Indirect access occurs when users access the functionality of a software system through a secondary application or third party interface. For systems where this is commonplace, such as in the case of SAP Enterprise Resource Planning (ERP) software,  vendor license agreements may include clauses to ensure that functionality accessed in this way is subject to the same license requirements as functionality accessed using the primary interface of the system.

Complications arise when multiple systems are connected and information is transferred between them, with software vendors and their customers often taking conflicting views on what is a fair and reasonable interpretation of indirect access. The software vendor can use indirect access issues as the basis for a software license compliance audit or other customer engagement meant to drive additional revenue. Most recently, I came across this article, which captures the tone of the indirect access issue from the buyer’s perspective.

The disconnect between vendors and their customers is the starting point for many discussions on this topic which should lead to a strategy for how an organization can negotiate a favorable outcome, counter vendor demands or otherwise parry their advances. Each of these tactics has something in common – they are most effective when an organization has quantified its exposure and knows precisely where it stands.

Quantifying exposure to indirect access requires a number of steps:

1. Identify interfaces that are connected to the system.

ASUGNews.com recently published the results of an SAP survey conducted by UpperEdge, in which most respondents indicated they had more than 5 interfaces to non-SAP applications, and remarkably, some organizations had more than 50. Many interfaces can be discovered through technical analysis of SAP systems by inspecting RFC-based communication coming from non-SAP systems, for example. Others may require a manual effort to find inter-dependent systems.

2. Categorize the interfaces and the data flowing across them.

This includes whether the data flow is one-way or bi-directional, and whether communication occurs in batch or real-time. Vendors may also treat raw customer data differently from data produced by the system as a result of applying business logic.

3. Measure the number of users and their roles.

This is particularly important for SAP licensing where a user’s license type depends on which roles they perform. It is strongly preferred that a user’s roles be determined not by the actions they are authorized to perform but rather those they are actually performing based on real usage data, as this will result in a more optimal license position.

4. Identify overlaps between system users (with direct access) and indirect users.

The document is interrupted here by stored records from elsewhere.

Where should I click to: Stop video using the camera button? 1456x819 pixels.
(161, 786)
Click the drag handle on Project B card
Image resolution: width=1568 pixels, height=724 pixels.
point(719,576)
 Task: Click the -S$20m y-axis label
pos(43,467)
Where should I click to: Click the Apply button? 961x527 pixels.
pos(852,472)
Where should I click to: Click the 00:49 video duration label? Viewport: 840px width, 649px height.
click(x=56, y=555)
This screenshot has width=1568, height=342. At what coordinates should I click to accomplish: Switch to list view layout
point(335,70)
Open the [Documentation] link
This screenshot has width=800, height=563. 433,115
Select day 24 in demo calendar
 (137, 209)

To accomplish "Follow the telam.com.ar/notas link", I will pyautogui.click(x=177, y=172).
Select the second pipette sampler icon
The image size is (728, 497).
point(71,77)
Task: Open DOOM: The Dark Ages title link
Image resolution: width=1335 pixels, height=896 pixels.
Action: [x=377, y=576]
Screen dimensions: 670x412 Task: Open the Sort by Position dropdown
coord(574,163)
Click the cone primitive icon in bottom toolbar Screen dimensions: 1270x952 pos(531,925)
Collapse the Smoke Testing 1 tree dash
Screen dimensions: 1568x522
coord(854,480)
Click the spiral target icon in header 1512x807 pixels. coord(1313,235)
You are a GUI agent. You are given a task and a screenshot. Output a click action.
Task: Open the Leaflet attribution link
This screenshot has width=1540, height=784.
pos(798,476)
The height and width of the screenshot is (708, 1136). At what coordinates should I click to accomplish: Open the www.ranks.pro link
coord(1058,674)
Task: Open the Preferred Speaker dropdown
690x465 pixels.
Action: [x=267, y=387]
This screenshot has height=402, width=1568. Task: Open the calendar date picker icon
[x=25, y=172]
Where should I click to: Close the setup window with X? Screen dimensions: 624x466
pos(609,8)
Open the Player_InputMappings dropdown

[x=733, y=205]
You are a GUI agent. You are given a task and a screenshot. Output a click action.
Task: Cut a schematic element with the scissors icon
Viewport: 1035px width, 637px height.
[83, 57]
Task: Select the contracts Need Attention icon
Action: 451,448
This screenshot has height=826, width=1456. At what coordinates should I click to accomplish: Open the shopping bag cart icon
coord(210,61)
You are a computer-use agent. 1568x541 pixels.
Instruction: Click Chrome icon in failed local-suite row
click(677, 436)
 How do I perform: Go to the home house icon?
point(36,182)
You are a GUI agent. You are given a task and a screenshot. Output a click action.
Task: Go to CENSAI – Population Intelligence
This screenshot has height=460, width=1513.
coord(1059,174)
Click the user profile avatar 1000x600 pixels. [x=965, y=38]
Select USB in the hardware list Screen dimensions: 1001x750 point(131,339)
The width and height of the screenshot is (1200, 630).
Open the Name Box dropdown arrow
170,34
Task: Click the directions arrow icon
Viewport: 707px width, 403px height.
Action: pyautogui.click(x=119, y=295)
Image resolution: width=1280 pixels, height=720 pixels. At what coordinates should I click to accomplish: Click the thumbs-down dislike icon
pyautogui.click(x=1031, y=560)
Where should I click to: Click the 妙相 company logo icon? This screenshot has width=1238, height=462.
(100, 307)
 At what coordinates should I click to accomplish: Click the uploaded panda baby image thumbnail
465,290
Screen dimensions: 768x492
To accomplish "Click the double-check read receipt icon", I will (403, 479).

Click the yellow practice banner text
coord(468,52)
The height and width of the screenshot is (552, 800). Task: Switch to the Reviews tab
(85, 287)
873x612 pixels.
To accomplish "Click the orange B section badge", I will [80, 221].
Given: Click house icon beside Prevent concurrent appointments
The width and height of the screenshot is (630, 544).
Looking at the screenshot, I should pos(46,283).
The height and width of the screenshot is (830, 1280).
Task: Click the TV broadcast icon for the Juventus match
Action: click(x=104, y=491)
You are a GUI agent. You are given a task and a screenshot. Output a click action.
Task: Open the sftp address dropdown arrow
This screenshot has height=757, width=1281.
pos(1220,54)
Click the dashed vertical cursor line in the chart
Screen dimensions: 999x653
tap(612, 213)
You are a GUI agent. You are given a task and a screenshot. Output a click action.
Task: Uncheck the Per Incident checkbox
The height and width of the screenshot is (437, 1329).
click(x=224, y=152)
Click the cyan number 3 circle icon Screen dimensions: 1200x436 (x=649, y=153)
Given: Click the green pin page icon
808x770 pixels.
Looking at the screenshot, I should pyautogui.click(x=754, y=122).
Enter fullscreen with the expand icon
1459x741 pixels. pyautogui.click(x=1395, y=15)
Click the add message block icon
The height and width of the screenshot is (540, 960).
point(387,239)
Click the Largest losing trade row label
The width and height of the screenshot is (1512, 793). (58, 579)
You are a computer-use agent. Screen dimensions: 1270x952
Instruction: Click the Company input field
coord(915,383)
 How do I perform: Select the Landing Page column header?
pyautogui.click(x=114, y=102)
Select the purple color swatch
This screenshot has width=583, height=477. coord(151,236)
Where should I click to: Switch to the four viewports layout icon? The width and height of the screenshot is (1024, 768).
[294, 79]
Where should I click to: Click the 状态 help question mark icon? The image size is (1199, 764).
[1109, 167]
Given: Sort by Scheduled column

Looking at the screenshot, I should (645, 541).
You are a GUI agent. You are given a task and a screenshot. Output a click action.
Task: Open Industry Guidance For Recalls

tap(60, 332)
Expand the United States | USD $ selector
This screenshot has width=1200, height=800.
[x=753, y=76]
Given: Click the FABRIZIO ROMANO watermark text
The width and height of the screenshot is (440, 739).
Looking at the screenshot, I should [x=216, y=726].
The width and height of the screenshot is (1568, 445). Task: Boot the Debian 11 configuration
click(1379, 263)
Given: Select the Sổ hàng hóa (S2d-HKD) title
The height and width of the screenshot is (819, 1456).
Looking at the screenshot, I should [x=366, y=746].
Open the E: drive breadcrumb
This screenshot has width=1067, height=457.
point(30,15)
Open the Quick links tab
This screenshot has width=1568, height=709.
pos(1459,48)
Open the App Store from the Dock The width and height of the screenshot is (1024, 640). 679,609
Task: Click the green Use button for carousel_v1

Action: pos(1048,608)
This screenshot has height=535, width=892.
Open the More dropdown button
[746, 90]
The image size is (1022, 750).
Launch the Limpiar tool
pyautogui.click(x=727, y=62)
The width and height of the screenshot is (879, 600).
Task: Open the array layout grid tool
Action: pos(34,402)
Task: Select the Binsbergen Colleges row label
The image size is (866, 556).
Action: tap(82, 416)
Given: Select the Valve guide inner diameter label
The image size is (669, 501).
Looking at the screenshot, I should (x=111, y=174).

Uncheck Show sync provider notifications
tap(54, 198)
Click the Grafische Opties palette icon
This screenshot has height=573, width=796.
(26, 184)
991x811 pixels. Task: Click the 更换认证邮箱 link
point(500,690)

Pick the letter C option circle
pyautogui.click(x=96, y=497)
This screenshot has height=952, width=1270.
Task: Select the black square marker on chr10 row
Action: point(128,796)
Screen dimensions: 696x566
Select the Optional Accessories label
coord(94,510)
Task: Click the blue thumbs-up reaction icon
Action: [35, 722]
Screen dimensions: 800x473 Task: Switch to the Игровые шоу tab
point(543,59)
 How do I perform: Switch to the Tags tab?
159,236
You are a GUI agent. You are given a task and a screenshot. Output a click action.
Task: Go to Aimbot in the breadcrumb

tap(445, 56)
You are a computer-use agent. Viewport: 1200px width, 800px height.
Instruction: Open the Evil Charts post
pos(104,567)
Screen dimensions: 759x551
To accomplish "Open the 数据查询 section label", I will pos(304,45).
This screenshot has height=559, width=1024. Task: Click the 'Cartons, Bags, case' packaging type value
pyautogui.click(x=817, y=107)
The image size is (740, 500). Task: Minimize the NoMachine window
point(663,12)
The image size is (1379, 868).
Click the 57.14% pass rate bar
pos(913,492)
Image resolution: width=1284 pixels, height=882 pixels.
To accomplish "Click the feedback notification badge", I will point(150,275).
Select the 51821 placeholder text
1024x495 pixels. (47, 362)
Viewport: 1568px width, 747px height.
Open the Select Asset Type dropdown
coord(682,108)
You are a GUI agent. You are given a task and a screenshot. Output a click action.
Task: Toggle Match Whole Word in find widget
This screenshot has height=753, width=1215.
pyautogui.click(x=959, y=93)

It is quite possible that many indirect users also access the system directly for other purposes. When this occurs, a single license—for example, an SAP Named User License, may cover that user’s activities through all interfaces. This is a key aspect of quantifying indirect access, because the existence of secondary interfaces does not necessarily imply a significant indirect access liability.
Taking a proactive approach to understanding indirect access exposure enables organizations to engage with a vendor on their terms and optimize the outcome.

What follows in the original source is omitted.